Dangerous Liaisons: Non-Western religious minority groups and American public education
By Steve Charbonneau
Volume 8 - Issue 1
Feb 5, 2010 - 2:44:15 PM
Public education
and so many institutions charged with serving the public are struggling to
serve cultural minority groups who see the world and interact with it in ways
quite foreign to mainstream America.
A lack of knowledge, on the part of public institutions, has led to the further
alienation of certain minority subgroups and has made the public institutions
that serve them ineffective. Increasing institutional knowledge of cultural
minority groups is one of the critical steps American pubic educators must take
towards cultural competency (Hoffman, 2004).
The separation of church and state is mandated by the First
Amendment to the U.S. Constitution (The United States Constitution). The United State’s
explicit and systemic distinction between public life and personal religious
practices may be the reason it has been able to avoid major civil conflicts
over religion. This is a significant achievement for the United States, given the extremely
pluralistic nature of its population. Certainly, many countries that have
closer ties between state and religion have had more societal unrest as a result
(Robinson, 2008). There is no disputing that the American public education
system is an arm of the state (United States Department of Education, 2009).
And so, the American public education system works to uphold the idea of
separation of church and state in order to maintain a perception of religious
neutrality for the diverse constituents it serves. American students, at large,
represent a myriad of spiritual, religious, as well as non-religious
backgrounds within American social fabric (Robinson, 2008). This makes religion
a complicated issue for public educators to negotiate.
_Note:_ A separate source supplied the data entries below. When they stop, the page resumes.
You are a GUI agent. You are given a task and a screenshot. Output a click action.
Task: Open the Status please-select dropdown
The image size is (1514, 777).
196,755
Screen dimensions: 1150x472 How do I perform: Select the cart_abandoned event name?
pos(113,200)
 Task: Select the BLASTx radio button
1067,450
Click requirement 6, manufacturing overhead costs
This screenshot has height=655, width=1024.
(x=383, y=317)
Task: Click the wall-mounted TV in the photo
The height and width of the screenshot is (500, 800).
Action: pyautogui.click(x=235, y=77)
Who can blame public educators for minimizing the
discussion of religion in the classroom or out? Daniel (2004) addressed the challenges that government
agencies, like public education institutions, face in appeasing the
American public with the practice of religious neutrality. To illustrate the sensitive politics of
religion and government, Daniel documented Congressman Chet Edwards in a 2007
speech stating, “This country has repeatedly witnessed efforts to bring
together government and religion and make religion less a matter of free conscience than a
state requirement (Daniel,
2004, p. 654).
The Problem
Historically,
the religion which has impacted the American psyche more than all others has
been Christianity (Sittser, 2008), but that influence may be waning. In 2009,
Newsweek reported that since 1990 the percentage of Americans who identified
themselves as Christians fell a full ten percentage points, from 86 to 76
percent. Newsweek went on to report that a
separate Pew poll
found that the percentage of Americans who are unaffiliated with any religion
has doubled in recent years. Americans identifying themselves as atheist or
agnostic multiplied fourfold from 1990 to 2009, increasing from one million to
nearly four million. Newsweek concluded by reporting that two thirds of
Americans polled (68 percent) now say religion is "losing influence"
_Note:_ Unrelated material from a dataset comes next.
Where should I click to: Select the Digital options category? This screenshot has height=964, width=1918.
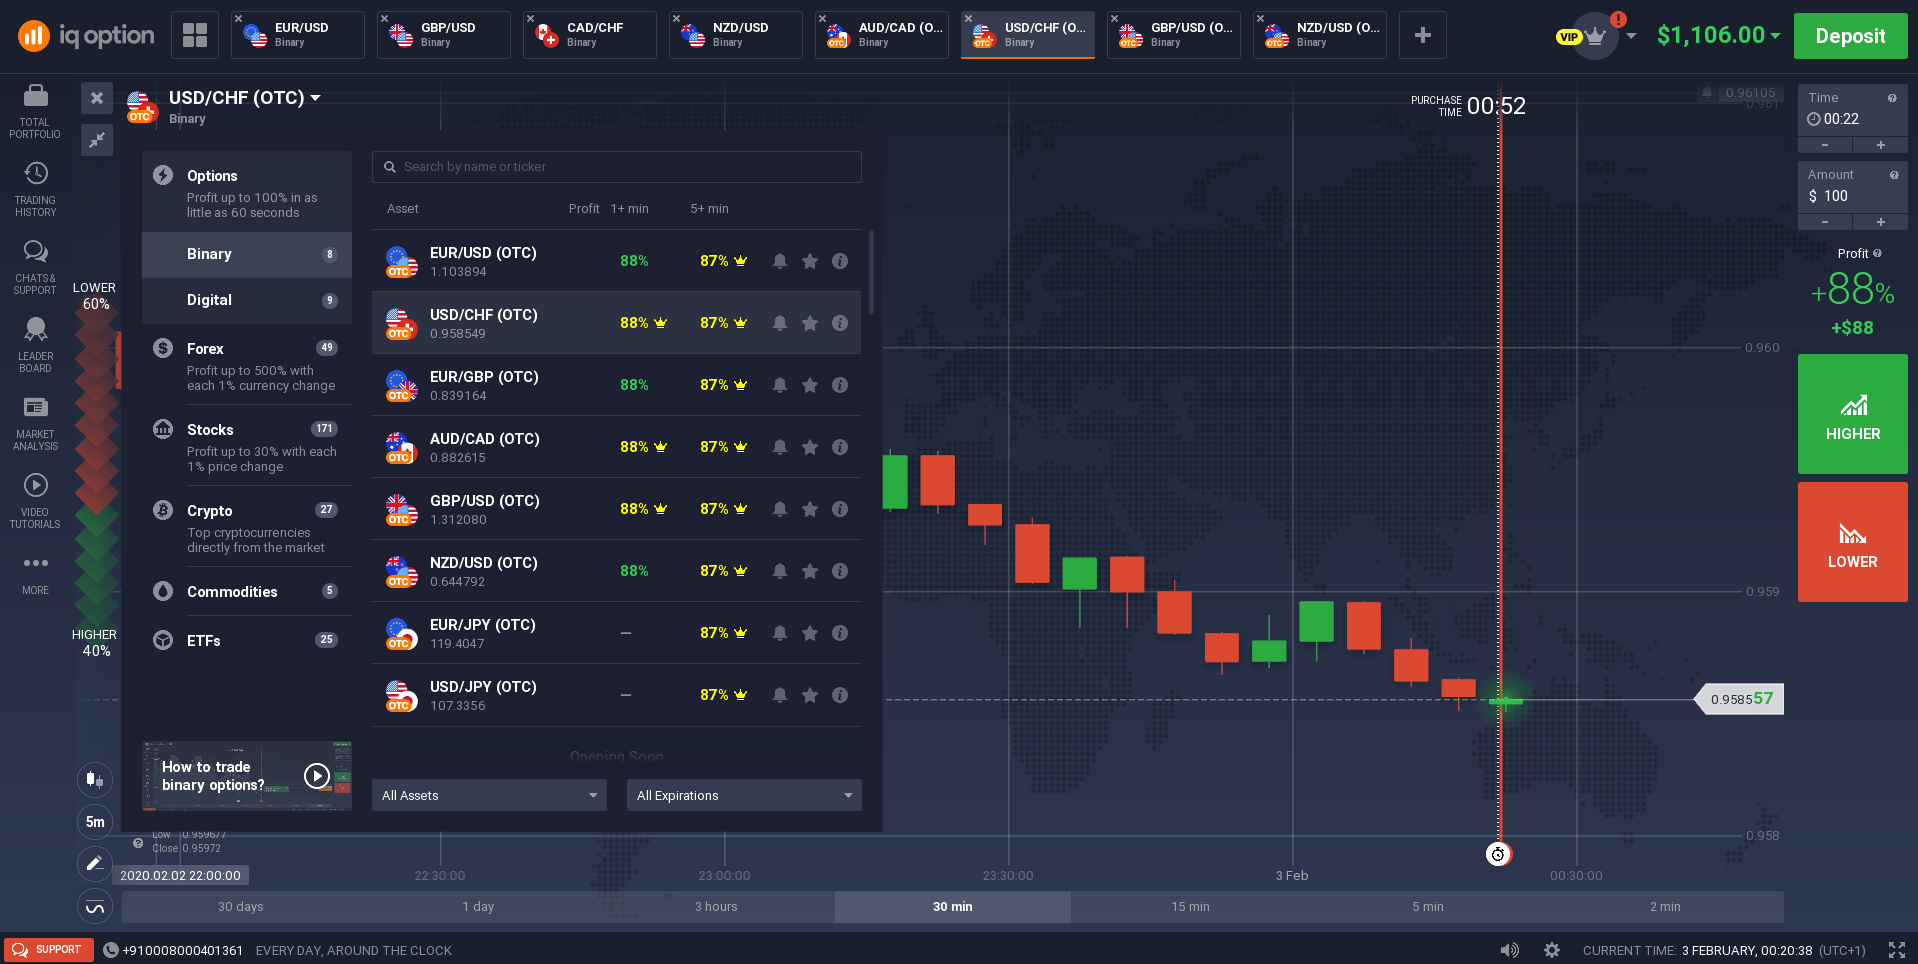(247, 300)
in American society (Newsweek, 2009). While Christianity and religion, in
general, may have lost the impact at once had on Americans, it has left a
lasting impression. In fact, American mainstream’s sense of justice and core
values, so much a part of our cultural DNA, can be attributed to the influence
of Christianity (Jenkins, 2004).
Whether or not Americans are collectively less religious
today than in the past, Christianity has played a major role in the development
of the kind of Western thought employed by the average American. And so, when
it comes to making sense of world religions, the average American uses a
pseudo-Christian lens to do so. This is extremely problematic when it comes to
trying to understand non-Western religions, as they do not easily fit into the
Western paradigm of what a religion should look like, at least in Judeo-Christian
terms (Sittser, 2008). Kingdon
(1997) acknowledges the difficulties public educators face in negotiating the religious
landscape of society in serving public school students and adds, “Education has
avoided the encounter with religion either because religion was too personal or
because religions, from a Western Christian perspective, were only interested
in converting people to their beliefs” (p. ii). Here, Kingdon does not assert
all Westerners are Christian, but he does allude to the fact that Western
culture has been profoundly impacted by Christianity.
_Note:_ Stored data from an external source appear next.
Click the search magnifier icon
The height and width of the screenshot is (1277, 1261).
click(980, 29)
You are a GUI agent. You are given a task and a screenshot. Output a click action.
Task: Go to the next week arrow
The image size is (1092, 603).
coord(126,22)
Nielsen (2001) shares similar sentiments and asserts that much fear
exists around the notion of spirituality. This stems from the concern that
spirituality indoctrinates particular beliefs, values, and habits on others. Nielson states this fear is heightened when
young, impressionable minds are on the line. Both Kingdon (1997) and Nielson
(2001) indicate that the typical Westerner may assume that non-Western
religions approach the practice of
proselytizing
in the same manner
Christianity has. As will be seen, many non-Western religions are not at all
concerned with converting others to their faith. All of this serves to
demonstrate that while the Christian religion may be less important
on a personal level to Americans than it once was, its pervasive influence on
Western culture, transmitted to America
via Europe, has shaped the way the American
mind processes information and views the world (Baker, 2008).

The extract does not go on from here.